In the following, the detailed process of the manufacturing method of resistance-variable storing device provided by the present application is discussed in detail in conjunction with Fig. 1 and Fig. 2
Step:
Firstly, executing step S101, the first substrate is provided, and etch hole on first substrate, along described the
The direction of the surface of one substrate etching hole inside, the decreasing dimensions of described hole.

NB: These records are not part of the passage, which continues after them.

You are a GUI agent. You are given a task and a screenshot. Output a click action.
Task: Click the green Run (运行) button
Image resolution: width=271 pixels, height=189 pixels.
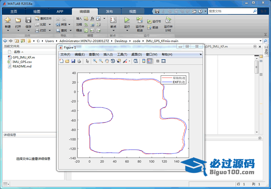click(127, 20)
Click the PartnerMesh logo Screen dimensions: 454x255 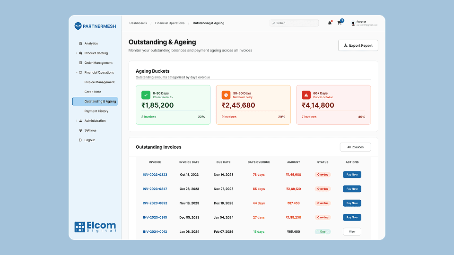[95, 26]
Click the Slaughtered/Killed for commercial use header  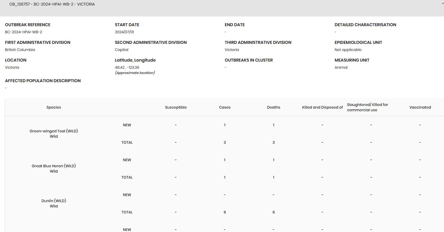[x=367, y=107]
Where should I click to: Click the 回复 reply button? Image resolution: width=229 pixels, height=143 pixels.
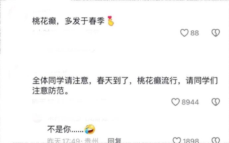click(x=115, y=141)
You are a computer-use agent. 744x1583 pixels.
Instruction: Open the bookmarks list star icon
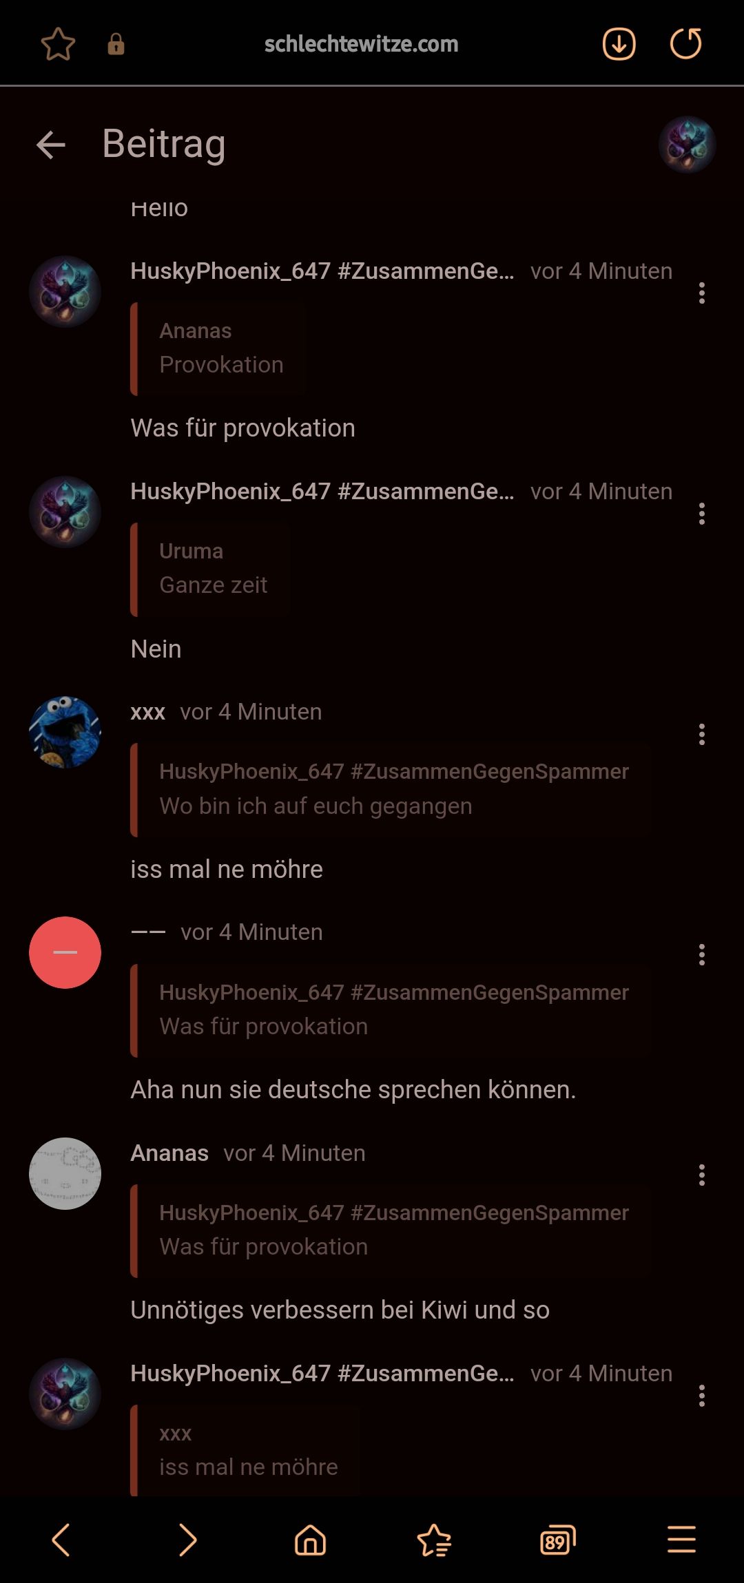click(434, 1540)
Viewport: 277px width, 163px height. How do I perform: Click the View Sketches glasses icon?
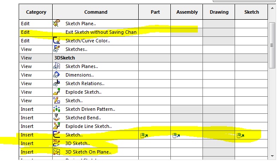tap(57, 49)
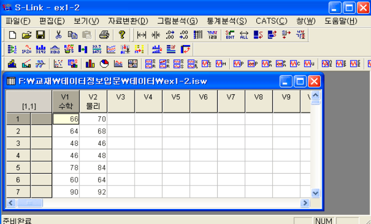This screenshot has height=224, width=371.
Task: Click the New document icon
Action: (13, 35)
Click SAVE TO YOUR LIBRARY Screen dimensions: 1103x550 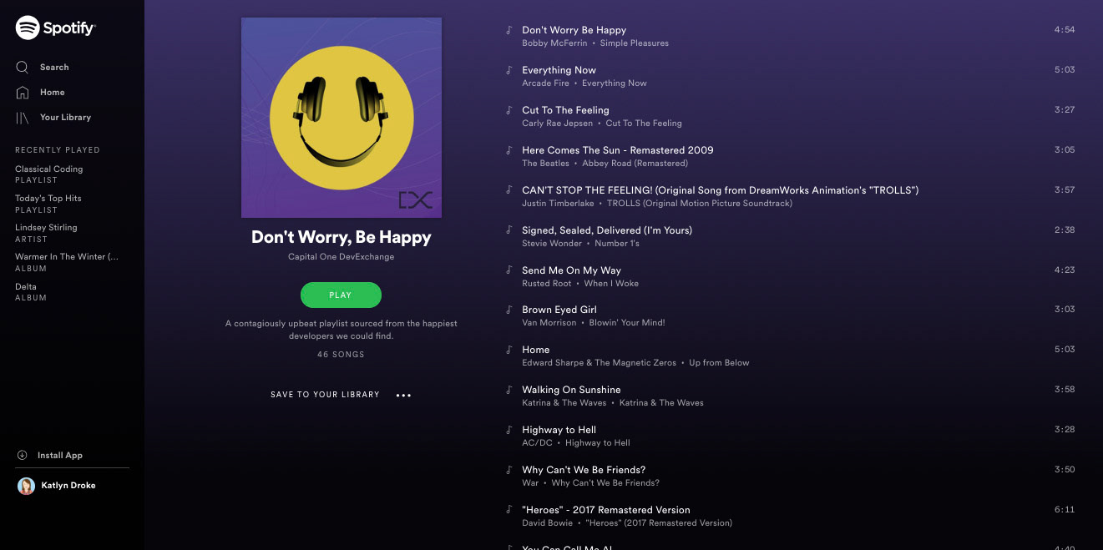coord(325,395)
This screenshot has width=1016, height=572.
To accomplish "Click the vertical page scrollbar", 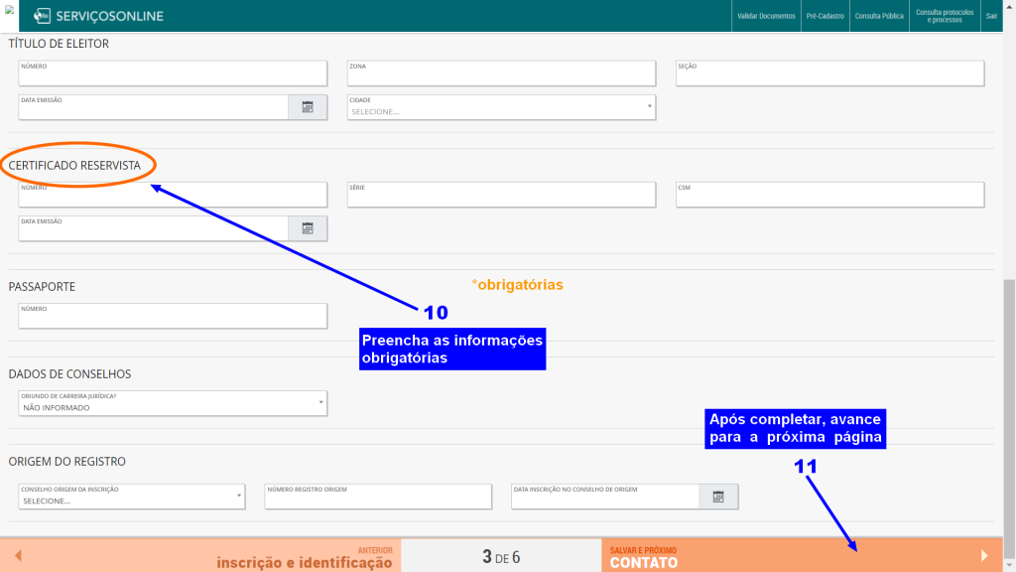I will click(1009, 397).
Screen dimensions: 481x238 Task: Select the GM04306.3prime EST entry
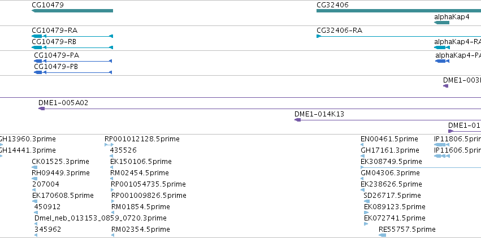click(x=390, y=173)
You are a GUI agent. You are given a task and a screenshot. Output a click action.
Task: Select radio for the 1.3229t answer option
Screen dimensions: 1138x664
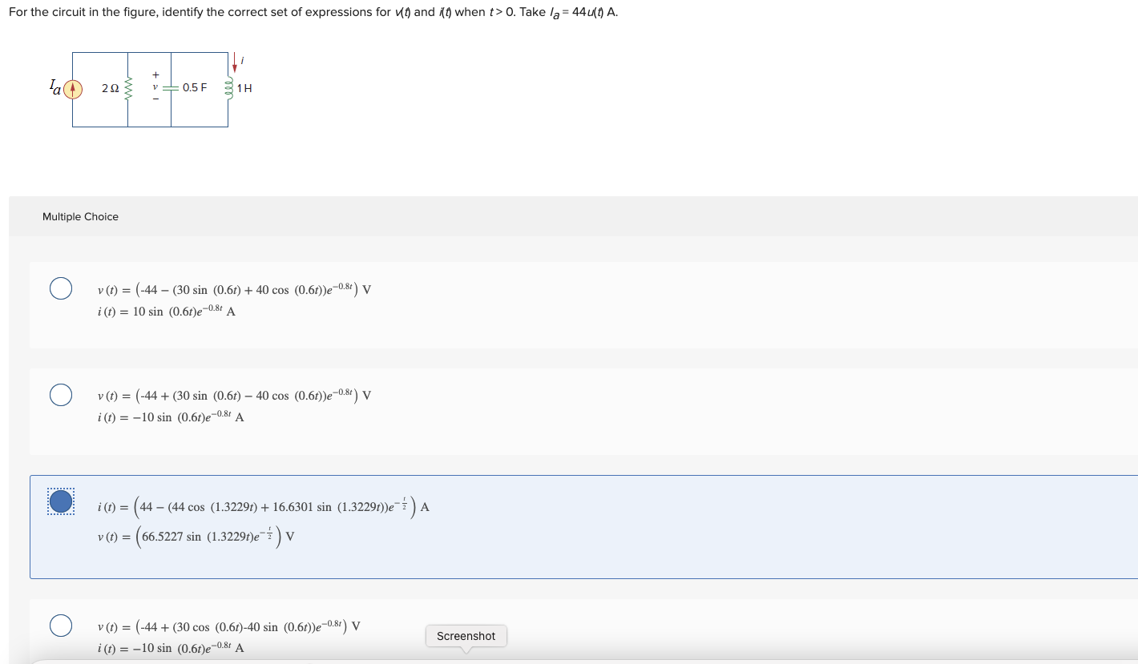pyautogui.click(x=60, y=501)
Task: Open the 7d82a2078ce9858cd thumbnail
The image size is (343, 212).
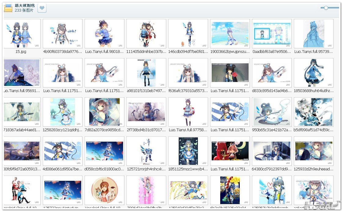Action: pyautogui.click(x=104, y=112)
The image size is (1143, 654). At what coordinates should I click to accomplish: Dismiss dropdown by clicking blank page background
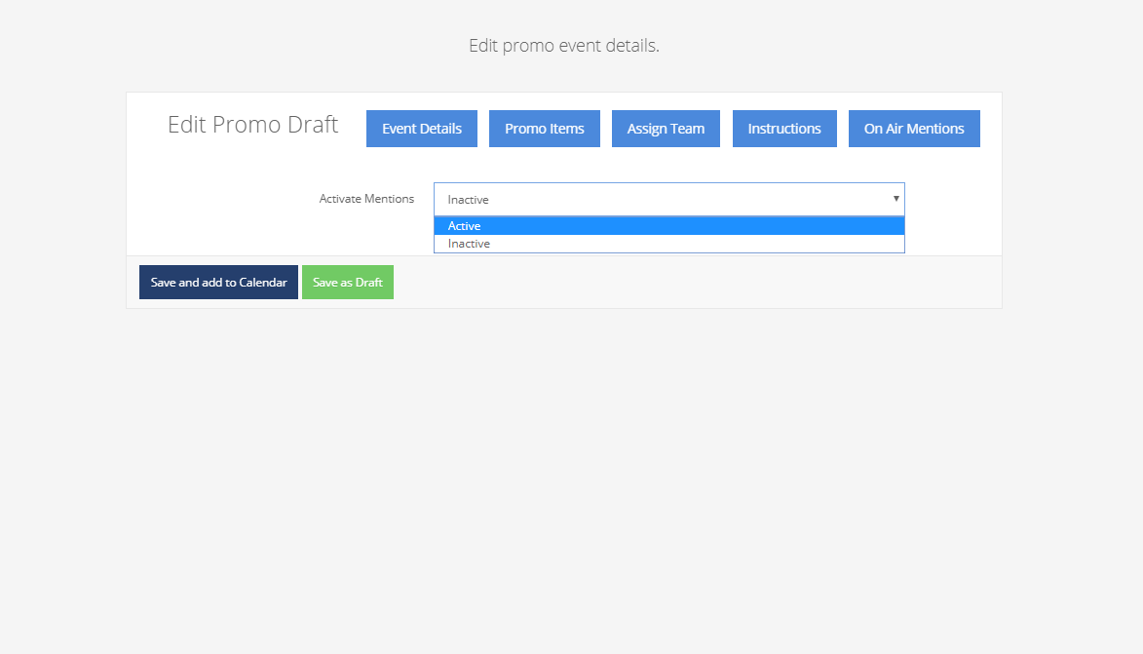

Preferably, described hole is reverse pyramid.Certain described hole may be inverted cone-shaped, not limit herein
System.
It is in the embodiment of the present application, described to etch hole on first substrate, comprising:
The deposition of nitride film on first substrate;
By nitride film described in poroid pattern etching;
Make protective layer with the nitride film and etch first substrate, forms described hole;
Remove the nitride film.
Specifically, i.e., as shown in (a) in Fig. 2, one layer of nitride film 200 is deposited on first substrate 100;Again
In Fig. 2 shown in (b), after photoetching film is graphical, such as shown in (c), reactive ion etching (RIE) etches the nitride film
200, it specifically can be using the method along<100>crystal orientation etching;For another example shown in (d), protective layer is made with the nitride film 200
First substrate 100 is etched, the hole of similar inverted pyramid structure is gone out using the anisotropic etching of first substrate 100
101, and remove the nitride film 200.
In the embodiment of the present application, first substrate 100 can be smooth, clean insulating substrate Si;The Si
Substrate orientation is<100>;The nitride film can be SiN;The nitride film with a thickness of 50-100nm, the quarter
Erosion gas is CF4With O2;It is 20-30nm at the radius minimum of the pyramid-like opening.
In the embodiment of the present application, the etching is anisotropic etching, and the solution of the anisotropic etching is
The potassium hydroxide of 30%-50% concentration, etching temperature are 60-100 DEG C, etch period 10-15min, the nitride film
200 removing can use hydrofluoric acid solution.
Then, step S102 is executed, in Fig. 2 shown in (e), deposits the first metallic film 300 on said surface, it is described
First metallic film 300 is active metal film.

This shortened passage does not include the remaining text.